▸ READING TEXT:
Opinion
5:14CV00449-KGB-JJV
03-18-2015
RONALD CLARK, ADC # 101466 PLAINTIFF v. LARRY NORRIS, Interim Director, Arkansas Department of Correction DEFENDANT
PROPOSED FINDINGS AND RECOMMENDATIONS
INSTRUCTIONS
The following recommended disposition has been sent to United States District Judge Kristine G. Baker. Any party may serve and file written objections to this recommendation. Objections should be specific and should include the factual or legal basis for the objection. If the objection is to a factual finding, specifically identify that finding and the evidence that supports your objection. An original and one copy of your objections must be received in the office of the United States District Court Clerk no later than fourteen (14) days from the date of the findings and recommendations. The copy will be furnished to the opposing party. Failure to file timely objections may result in waiver of the right to appeal questions of fact.
If you are objecting to the recommendation and also desire to submit new, different, or additional evidence, and to have a hearing for this purpose before either the District Judge or Magistrate Judge, you must, at the time you file your written objections, include the following:
1. Why the record made before the Magistrate Judge is inadequate.
2. Why the evidence to be proffered at the new hearing (if such a hearing is granted) was not offered at the hearing before the Magistrate Judge.

▸ SUPPLIED ENTRIES:
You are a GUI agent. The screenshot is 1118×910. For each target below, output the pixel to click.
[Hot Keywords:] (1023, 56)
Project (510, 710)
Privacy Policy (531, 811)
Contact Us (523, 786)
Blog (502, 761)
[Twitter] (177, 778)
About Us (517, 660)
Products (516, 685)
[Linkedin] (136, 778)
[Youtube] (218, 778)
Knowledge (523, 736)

▸ ACTIVITIES:
- 1) Can you sum up the Clark v. Norris recommendation in two sentences?
- 2) Copy the Clark v. Norris recommendation from "If you are objecting" to "Judge is inadequate.".
- 3) How might the Clark v. Norris recommendation go on? Write the next part, picking up after its last sentence.
The listing plays no part in this.

▸ ANSWERS BY ITEM:
- 1) The recommended disposition in Ronald Clark's case against Larry Norris, Interim Director of the Arkansas Department of Correction, has been sent to United States District Judge Kristine G. Baker, and any party may file specific written objections, with an original and one copy due at the Clerk's office within fourteen days. A party who objects and also wants to present new evidence at a hearing must explain why the record made before the Magistrate Judge is inadequate and why that evidence was not offered at the earlier hearing.

- 2)
If you are objecting to the recommendation and also desire to submit new, different, or additional evidence, and to have a hearing for this purpose before either the District Judge or Magistrate Judge, you must, at the time you file your written objections, include the following:
1. Why the record made before the Magistrate Judge is inadequate.

- 3)
3. The details of any testimony desired to be introduced at the new hearing in the form of an offer of proof, and a copy, or the original, of any documentary or other non-testimonial evidence desired to be introduced at the new hearing.
From this submission, the District Judge will determine the necessity for an additional evidentiary hearing. Mail your objections and "Statement of Necessity" to:
Clerk, United States District Court
Eastern District of Arkansas
600 West Capitol Avenue, Suite A149
Little Rock, AR 72201-3325
DISPOSITION
I. INTRODUCTION
Ronald Clark ("Plaintiff") is an inmate of the Arkansas Department of Correction ("ADC"). He filed this pro se action, pursuant to 42 U.S.C. § 1983, claiming Defendant Larry Norris violated his constitutional rights. After careful review of the documents submitted, the Court concludes that Plaintiff's Complaint (Doc. No. 2) should be dismissed for failure to state a claim upon which relief may be granted.
II. SCREENING
The Prison Litigation Reform Act (PLRA) requires federal courts to screen prisoner complaints seeking relief against a governmental entity, officer, or employee. 28 U.S.C. § 1915A(a). The Court must dismiss a complaint or portion thereof if the prisoner has raised claims that: (a) are legally frivolous or malicious; (b) fail to state a claim upon which relief may be granted; or (c) seek monetary relief from a defendant who is immune from such relief. 28 U.S.C. § 1915A(b).
An action is frivolous if "it lacks an arguable basis either in law or in fact." Neitzke v. Williams, 490 U.S. 319, 325 (1989). Whether a plaintiff is represented by counsel or is appearing pro se, his complaint must allege specific facts sufficient to state a claim. See Martin v. Sargent, 780 F.2d 1334, 1337 (8th Cir.1985).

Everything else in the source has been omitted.